## Testo da analizzare
È stata fin da subito la crisi sanitaria più high-tech della storia. Sicuramente dal punto di vista della comunicazione, anche se i risultati forse non sono stati particolarmente brillanti. Anzi, l’immediata socializzazione del coronavirus, diventata addirittura frenetica dopo il focolaio infettivo esploso nell’Italia del Nord-Est, non ha dato un contributo sempre positivo, in termini di razionalità e invito alla calma.
Del resto, il problema numero uno dei social è ormai del tutto evidente: la difficoltà nel far fronte all’imponente flusso di fake news e di sfiducia generalizzata nei confronti delle uniche armi di cui disponiamo davanti a una emergenza sanitaria così imponente: la scienza, una politica responsabile e, appunto, un minimo di razionalità.
Pazienza, a questo livello si può sempre rimediare, confidando che le stesse autorità prendano in mano la gestione dei flussi informativi ufficiali, centralizzandola e riordinandola. Bisognerebbe evitare, per esempio, che il cittadino debba saltabeccare da un sito Web all’altro invece di avere a disposizione, riunite attraverso un unico sportello virtuale facile da identificare, tutte le informazioni emesse dagli organi competenti riguardanti le linee di comportamento da seguire, le limitazioni da rispettare, i numeri e gli indirizzi, fisici e virtuali, da contattare. È un problema serio, perché mettere a punto strumenti davvero efficaci per la disseminazione di notizie ufficiali non sembra essere una mission impossibile, anche nel paese dei portali turistici “very belli”. Sapendo tra l’altro che una volta stabilite le regole e avviati i meccanismi giusti, questi ci serviranno per affrontare le crisi che sicuramente ci colpiranno in futuro.

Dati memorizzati
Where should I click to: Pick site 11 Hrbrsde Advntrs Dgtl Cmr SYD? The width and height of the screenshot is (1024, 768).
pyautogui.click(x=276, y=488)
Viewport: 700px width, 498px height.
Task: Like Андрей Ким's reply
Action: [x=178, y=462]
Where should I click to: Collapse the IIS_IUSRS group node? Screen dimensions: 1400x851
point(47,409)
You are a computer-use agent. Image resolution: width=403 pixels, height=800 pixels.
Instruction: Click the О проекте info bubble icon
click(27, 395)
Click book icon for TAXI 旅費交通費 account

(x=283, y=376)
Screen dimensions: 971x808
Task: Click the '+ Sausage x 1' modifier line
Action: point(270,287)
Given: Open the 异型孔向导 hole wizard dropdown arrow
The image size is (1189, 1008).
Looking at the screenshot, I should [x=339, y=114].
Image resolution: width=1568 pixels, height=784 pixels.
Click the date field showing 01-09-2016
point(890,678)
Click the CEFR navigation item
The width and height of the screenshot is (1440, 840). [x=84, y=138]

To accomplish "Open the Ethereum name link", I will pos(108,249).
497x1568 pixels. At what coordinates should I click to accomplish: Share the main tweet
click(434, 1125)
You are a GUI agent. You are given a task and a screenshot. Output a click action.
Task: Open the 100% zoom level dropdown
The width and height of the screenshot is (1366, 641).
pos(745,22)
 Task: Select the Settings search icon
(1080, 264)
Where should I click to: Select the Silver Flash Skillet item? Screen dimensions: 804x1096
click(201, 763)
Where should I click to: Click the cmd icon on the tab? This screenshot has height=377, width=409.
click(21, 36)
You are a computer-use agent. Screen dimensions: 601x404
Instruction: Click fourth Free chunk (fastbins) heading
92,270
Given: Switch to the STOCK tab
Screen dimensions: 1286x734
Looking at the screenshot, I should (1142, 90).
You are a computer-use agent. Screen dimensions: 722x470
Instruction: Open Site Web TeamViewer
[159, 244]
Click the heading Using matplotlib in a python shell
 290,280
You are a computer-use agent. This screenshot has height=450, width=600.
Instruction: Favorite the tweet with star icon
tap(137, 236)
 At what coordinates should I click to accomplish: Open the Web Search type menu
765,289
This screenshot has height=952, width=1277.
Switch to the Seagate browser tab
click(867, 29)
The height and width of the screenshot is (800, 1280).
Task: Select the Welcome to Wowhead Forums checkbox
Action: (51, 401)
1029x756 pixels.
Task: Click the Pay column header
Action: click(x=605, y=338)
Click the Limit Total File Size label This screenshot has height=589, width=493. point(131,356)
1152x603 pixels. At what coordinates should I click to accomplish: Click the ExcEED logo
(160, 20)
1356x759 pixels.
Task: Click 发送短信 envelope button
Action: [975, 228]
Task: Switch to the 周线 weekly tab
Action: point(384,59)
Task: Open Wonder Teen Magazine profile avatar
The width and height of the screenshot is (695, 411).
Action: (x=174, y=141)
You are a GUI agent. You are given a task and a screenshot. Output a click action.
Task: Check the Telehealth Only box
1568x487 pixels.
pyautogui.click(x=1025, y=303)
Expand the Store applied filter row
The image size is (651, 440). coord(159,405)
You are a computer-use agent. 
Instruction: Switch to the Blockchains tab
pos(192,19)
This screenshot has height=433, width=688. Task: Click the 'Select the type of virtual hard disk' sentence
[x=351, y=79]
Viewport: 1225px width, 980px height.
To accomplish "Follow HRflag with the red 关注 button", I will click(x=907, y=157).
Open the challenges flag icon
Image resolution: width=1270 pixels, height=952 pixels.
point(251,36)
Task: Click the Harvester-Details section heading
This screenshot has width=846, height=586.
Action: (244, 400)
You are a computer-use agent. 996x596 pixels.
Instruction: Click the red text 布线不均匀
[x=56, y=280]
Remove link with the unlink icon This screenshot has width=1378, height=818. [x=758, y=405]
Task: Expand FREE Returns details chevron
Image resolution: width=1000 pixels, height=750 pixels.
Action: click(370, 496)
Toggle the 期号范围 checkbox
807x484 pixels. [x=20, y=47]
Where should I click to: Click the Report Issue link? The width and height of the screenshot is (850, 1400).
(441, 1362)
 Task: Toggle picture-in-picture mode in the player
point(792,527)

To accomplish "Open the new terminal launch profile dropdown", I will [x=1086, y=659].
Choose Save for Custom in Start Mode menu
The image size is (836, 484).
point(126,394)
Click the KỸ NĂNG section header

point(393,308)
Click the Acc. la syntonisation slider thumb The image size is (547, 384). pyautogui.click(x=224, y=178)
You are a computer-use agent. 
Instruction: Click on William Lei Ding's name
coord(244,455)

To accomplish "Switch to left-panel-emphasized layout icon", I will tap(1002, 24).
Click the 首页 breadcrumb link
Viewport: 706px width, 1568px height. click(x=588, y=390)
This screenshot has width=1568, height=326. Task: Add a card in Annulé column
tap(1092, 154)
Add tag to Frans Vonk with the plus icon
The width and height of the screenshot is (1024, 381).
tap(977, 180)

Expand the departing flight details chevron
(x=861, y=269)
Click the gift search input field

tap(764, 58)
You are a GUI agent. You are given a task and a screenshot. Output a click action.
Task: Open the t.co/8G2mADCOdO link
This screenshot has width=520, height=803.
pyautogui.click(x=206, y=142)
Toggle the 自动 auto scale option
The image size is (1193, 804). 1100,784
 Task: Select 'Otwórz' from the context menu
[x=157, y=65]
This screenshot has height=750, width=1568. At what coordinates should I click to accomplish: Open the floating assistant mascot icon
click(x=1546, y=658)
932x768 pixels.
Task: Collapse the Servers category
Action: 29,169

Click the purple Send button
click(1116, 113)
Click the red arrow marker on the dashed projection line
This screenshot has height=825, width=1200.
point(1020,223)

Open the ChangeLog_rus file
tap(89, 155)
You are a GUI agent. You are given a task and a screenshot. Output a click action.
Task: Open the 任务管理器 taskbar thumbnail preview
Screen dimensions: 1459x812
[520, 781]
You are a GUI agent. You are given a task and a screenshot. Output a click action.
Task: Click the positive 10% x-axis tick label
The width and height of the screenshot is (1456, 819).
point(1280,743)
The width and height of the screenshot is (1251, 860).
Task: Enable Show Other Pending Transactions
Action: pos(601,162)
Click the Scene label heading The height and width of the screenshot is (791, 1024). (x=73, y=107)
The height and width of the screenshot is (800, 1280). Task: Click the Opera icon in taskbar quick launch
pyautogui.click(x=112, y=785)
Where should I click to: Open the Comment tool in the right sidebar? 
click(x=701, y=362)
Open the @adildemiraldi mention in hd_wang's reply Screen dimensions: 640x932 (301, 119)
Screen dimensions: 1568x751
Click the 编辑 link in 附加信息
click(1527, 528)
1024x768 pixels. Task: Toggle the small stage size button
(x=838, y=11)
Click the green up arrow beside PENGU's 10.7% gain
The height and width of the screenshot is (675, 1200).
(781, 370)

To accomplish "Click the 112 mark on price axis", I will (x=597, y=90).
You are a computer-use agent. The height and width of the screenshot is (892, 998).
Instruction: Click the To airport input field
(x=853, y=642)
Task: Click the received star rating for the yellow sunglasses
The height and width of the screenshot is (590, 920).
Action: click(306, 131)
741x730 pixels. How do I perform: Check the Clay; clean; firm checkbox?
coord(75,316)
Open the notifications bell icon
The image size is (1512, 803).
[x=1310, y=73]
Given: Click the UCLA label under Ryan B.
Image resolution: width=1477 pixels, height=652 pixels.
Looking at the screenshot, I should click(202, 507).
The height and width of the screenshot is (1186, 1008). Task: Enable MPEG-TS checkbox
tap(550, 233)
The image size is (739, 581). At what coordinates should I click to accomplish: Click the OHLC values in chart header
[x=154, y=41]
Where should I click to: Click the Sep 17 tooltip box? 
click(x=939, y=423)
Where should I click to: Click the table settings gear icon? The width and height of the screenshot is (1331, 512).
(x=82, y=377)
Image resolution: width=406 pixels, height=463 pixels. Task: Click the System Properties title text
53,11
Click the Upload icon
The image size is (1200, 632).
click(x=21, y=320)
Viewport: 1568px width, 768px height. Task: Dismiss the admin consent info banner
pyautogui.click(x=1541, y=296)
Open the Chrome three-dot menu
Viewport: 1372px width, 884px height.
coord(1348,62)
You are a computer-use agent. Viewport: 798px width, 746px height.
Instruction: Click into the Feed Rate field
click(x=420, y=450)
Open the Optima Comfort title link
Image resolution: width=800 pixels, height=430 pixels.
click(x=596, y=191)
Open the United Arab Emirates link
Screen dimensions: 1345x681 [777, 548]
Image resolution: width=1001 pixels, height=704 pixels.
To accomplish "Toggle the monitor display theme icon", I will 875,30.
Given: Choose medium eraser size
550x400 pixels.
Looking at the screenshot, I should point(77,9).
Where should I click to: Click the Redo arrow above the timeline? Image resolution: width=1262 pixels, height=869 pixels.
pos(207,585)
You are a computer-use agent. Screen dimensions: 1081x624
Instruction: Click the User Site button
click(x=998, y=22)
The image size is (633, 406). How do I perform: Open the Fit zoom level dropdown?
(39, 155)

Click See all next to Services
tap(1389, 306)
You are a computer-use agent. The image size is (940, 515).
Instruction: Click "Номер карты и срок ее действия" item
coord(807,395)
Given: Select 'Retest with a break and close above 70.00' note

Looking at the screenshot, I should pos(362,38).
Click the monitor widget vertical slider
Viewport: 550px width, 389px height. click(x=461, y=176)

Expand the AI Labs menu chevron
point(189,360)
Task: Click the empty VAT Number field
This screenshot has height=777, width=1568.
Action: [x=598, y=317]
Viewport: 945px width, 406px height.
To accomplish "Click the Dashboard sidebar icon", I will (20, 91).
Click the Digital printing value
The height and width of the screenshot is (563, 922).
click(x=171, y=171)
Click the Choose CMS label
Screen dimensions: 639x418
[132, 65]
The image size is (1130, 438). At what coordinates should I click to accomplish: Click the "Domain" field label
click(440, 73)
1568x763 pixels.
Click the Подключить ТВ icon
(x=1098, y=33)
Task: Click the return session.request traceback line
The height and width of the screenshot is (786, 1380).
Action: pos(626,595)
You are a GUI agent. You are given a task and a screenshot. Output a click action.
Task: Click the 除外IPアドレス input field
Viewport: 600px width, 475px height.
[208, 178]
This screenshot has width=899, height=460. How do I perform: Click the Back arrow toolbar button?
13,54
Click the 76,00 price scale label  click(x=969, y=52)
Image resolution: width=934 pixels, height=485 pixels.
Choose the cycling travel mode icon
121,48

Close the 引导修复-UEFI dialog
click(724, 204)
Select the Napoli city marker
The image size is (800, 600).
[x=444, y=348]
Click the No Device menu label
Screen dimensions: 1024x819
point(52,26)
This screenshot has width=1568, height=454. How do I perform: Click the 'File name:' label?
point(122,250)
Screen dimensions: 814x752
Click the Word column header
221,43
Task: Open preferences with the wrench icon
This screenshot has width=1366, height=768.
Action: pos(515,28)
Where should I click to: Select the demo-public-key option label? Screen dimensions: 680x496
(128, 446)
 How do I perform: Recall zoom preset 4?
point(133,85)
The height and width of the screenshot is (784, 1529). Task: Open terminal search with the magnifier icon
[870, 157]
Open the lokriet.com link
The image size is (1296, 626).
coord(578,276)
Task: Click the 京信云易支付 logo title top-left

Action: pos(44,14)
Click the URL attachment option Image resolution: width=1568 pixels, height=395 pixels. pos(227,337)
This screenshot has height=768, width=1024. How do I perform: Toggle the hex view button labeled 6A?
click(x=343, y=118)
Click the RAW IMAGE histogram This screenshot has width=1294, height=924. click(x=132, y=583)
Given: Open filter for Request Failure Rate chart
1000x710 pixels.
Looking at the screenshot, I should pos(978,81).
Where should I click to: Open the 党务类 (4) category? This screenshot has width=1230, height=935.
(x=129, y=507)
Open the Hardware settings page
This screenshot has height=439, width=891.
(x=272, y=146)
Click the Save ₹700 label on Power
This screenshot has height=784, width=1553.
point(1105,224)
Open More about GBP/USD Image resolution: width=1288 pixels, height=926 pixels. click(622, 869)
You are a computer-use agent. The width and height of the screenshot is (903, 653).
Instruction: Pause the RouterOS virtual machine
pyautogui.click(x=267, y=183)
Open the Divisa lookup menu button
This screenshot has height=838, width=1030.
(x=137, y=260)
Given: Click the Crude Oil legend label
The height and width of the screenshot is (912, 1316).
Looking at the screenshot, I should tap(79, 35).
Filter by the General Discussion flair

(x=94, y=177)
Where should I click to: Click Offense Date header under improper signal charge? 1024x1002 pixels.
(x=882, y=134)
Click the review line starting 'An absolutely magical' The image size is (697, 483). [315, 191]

## Elenco dei compiti
• 1. Secondo il testo sulla comunicazione del coronavirus, quali sono le uniche armi di cui disponiamo davanti all'emergenza sanitaria? Elencale tutte.
• 2. Riporta fedelmente il passo del testo sulla comunicazione del coronavirus che si apre con le parole contenenti "È stata fin" e si chiude con "minimo di razionalità.".

## Le tue risposte
• 1.
- la scienza
- una politica responsabile
- un minimo di razionalità

• 2.
È stata fin da subito la crisi sanitaria più high-tech della storia. Sicuramente dal punto di vista della comunicazione, anche se i risultati forse non sono stati particolarmente brillanti. Anzi, l’immediata socializzazione del coronavirus, diventata addirittura frenetica dopo il focolaio infettivo esploso nell’Italia del Nord-Est, non ha dato un contributo sempre positivo, in termini di razionalità e invito alla calma.
Del resto, il problema numero uno dei social è ormai del tutto evidente: la difficoltà nel far fronte all’imponente flusso di fake news e di sfiducia generalizzata nei confronti delle uniche armi di cui disponiamo davanti a una emergenza sanitaria così imponente: la scienza, una politica responsabile e, appunto, un minimo di razionalità.